Charlton's father, a New Zealander wounded in World War 1 during the Battle of the Somme, was a radio broadcaster, reading the evening news in a dinner jacket even though no one could see him. He also called the races.
As a youth, having captained the First XI of Scotch College in Perth, Tony Charlton's sole ambition was to be a cricketer but he arrived at South Melbourne Cricket Club to find it had 14 players of Test and Shield standard. His father "thrust" him into radio.
His first call was of the World Professional Footrunning Championships at the Melbourne Showgrounds. In the final, however, a runner called Stoney slipped and fell and the young commentator was so excited he cried out: "Stoney's down in centre ring!" Afterwards, he shrank with shame. He'd mixed his sporting metaphors.
He called his first game of footy for radio at the showgrounds in 1949. It was an experimental night game. The showgrounds, being a trotting track, was lit at the rim, meaning most of the match was played in a grey gloom.
His senior partner, Norman Banks, had poor sight. Banks called the game when the ball came near; Charlton did the rest. In 1957, he started calling the footy for Seven.
Charlton's call of Peter Norman's silver medal at the Mexico Olympics is well remembered but his favourite sporting memory was Betty Cuthbert winning her fourth gold medal in Tokyo in 1964. As she went through the tape, Charlton declared: "My God, she's won it!" He was accused of blasphemy. Telling me the story, he added: "Today they'd use the f-word and no one'd notice." Charlton acknowledged that others would see his values as old-fashioned. "Yes," he told me, "I'm one of those who believe you should stand to attention during the national anthem."

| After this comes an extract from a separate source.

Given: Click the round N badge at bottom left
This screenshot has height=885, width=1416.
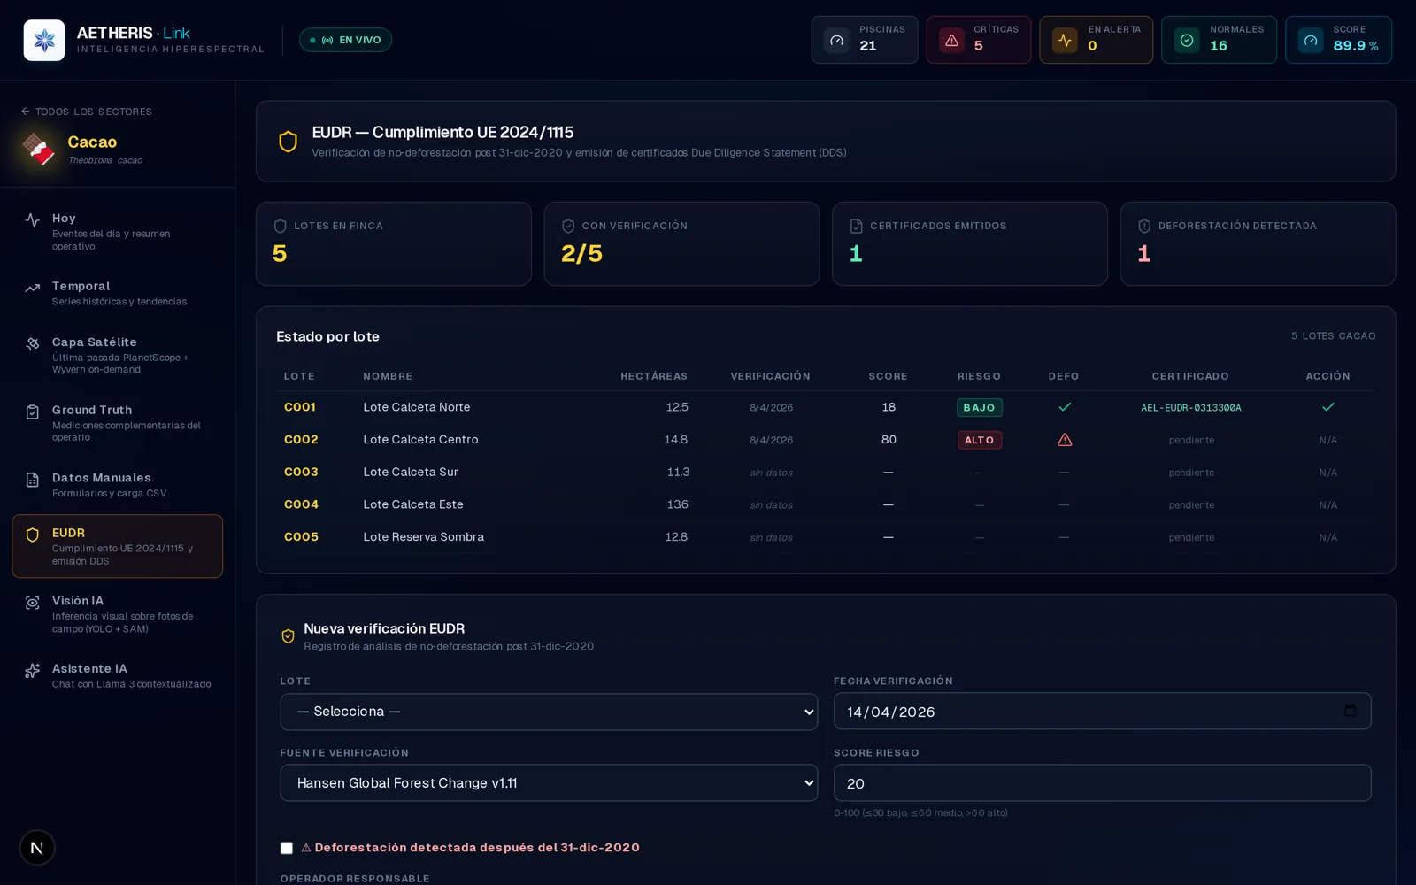Looking at the screenshot, I should click(x=37, y=848).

When I asked his favourite footballer, he gave the name in one word because two words would detract from its power: "Coleman." Essendon's John Coleman played fewer than 100 games, his career ending prematurely through a knee injury. His high marking is legendary. "How can you explain to anyone today who didn't see him? He had it all - intelligent, good-looking. He had an extraordinary hold on the public imagination." He was also dead at 42 from thrombosis, and as Charlton recounted the fact he visibly altered.
Tony Charlton retained the reverence for sport he had as a boy. As a sports caller, his style was slightly ornate, but his sincerity compelled attention. One of his contemporaries, Harry Gordon, described him as "unflappable and authoritative".
Charlton's death was the result of bowel cancer. He is survived by his wife Loris and three children.